Being in real estate nearly a decade (which really isn’t that long considering some of my wiser counterparts), I come across this question quite often: How do I choose a real estate professional? There are so many factors to consider and facing the market for the first time can be very overwhelming (the jargon alone gets me every time… and I work here).

Below are my “go to” answers for my father-in-law, best friend in Louisiana, and even your mom’s hairdresser’s best friend’s cousin regarding “How to Choose a Real Estate Professional” – from one Real Estate Broker to you:

  • Get to Know Your Area
    Who is working in your neighborhood? Who is managing in your area? Who is selling houses? Call and talk to those agents. Find out their price and what services they offer for their fee. What’s your gut instinct when first talking with them?
    A lot of neighborhoods have niches and certain agents know who is buying, who is selling, and who is renting in your area.

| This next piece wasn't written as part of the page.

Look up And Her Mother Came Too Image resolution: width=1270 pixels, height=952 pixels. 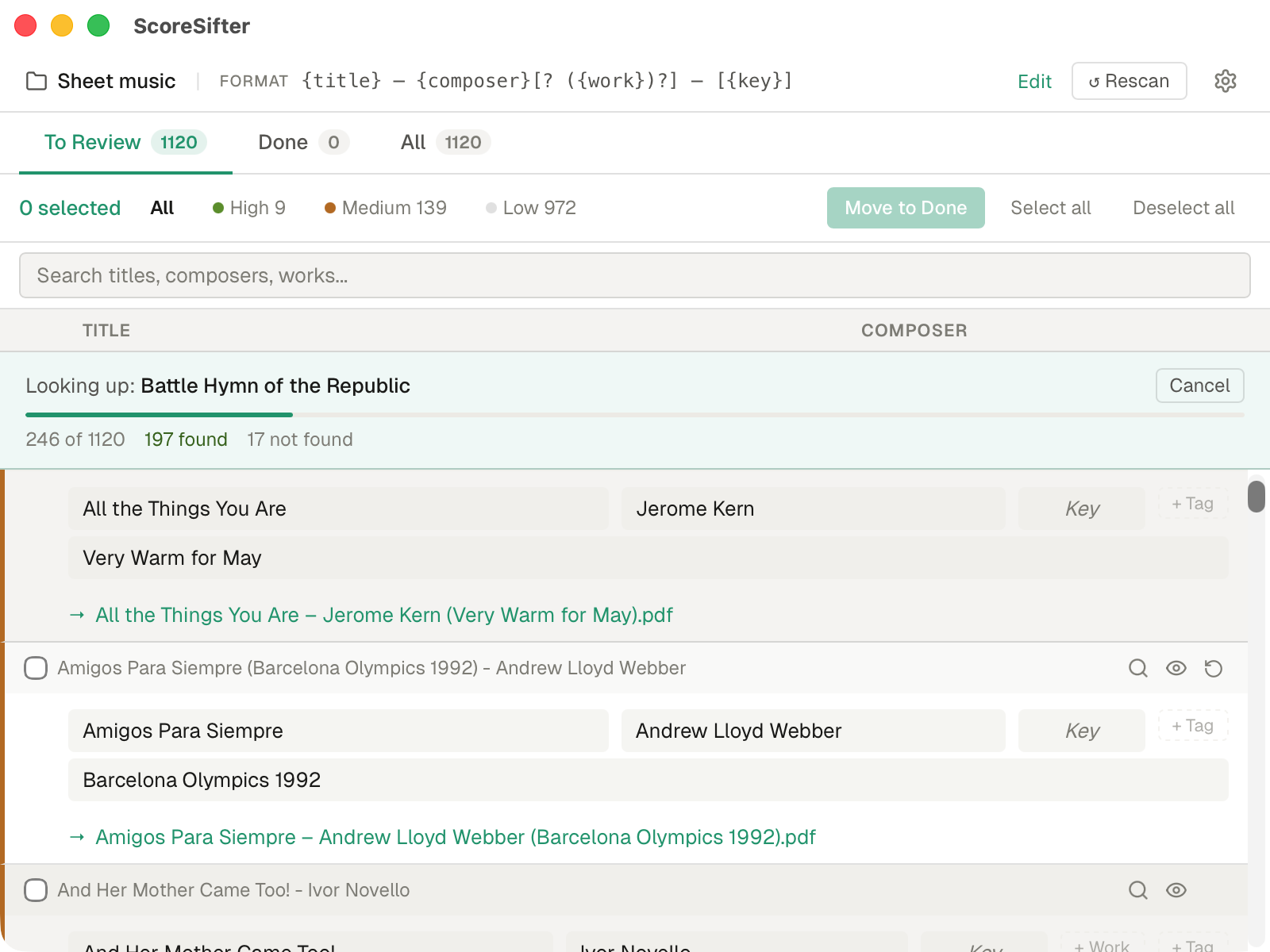click(1137, 890)
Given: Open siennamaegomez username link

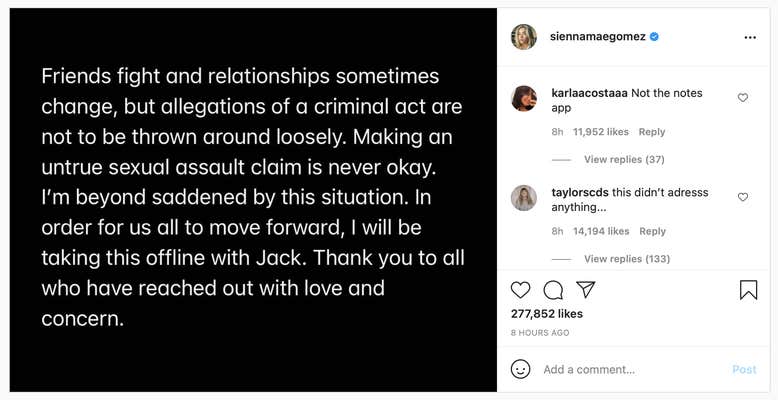Looking at the screenshot, I should pyautogui.click(x=597, y=37).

I am a huge fan of having fun and getting along with your professional. An agent might be good at closing deals, but your experience might suffer if you can’t understand them or can’t get a hold of them.
    I am a Realtor member, but I can’t ignore the value of the Zillow agent pages in your local area. It’s helpful for the general public to read and get a feel for who is working in your area. You can find it here: http://www.zillow.com/agent-finder/real-estate-agent-reviews/
  • Ask Questions
    Remember, you are interviewing them for a job. Don’t let them ask all the questions. Make a list of things that are important to you. How long have they lived in the area? How long have they worked as a Real Estate Professional? How long have they been at their current office? Do they work as a Real Estate Professional full time or part time? How many listings do they have? How many escrows have they closed? Do they have an assistant or will you be working directly with them? Ask them what they know about your house, your street, or your neighborhood. Whatever questions you have, ask them!
    The answers to these questions will be valuable to you and you can assess the information to help you choose and hire the right professional for you. Don’t be afraid to tell them you are interviewing other agents to find the right fit for you. It takes all sorts of personalities to make the world go around.
  • Get Reliable, Trusted Sources
    Who does your professional work for? Are you hiring an agent who works for a broker or are you hiring the broker directly? How closely will the broker be monitoring the activities of their agent? Make sure you know who you are working with and who they are working under. Accountability is key in any industry.
    Before you sign, verify their license status at the California Bureau of Real Estate website.
    You can also find a member of your local Realtor board by checking the California Association of Realtors website.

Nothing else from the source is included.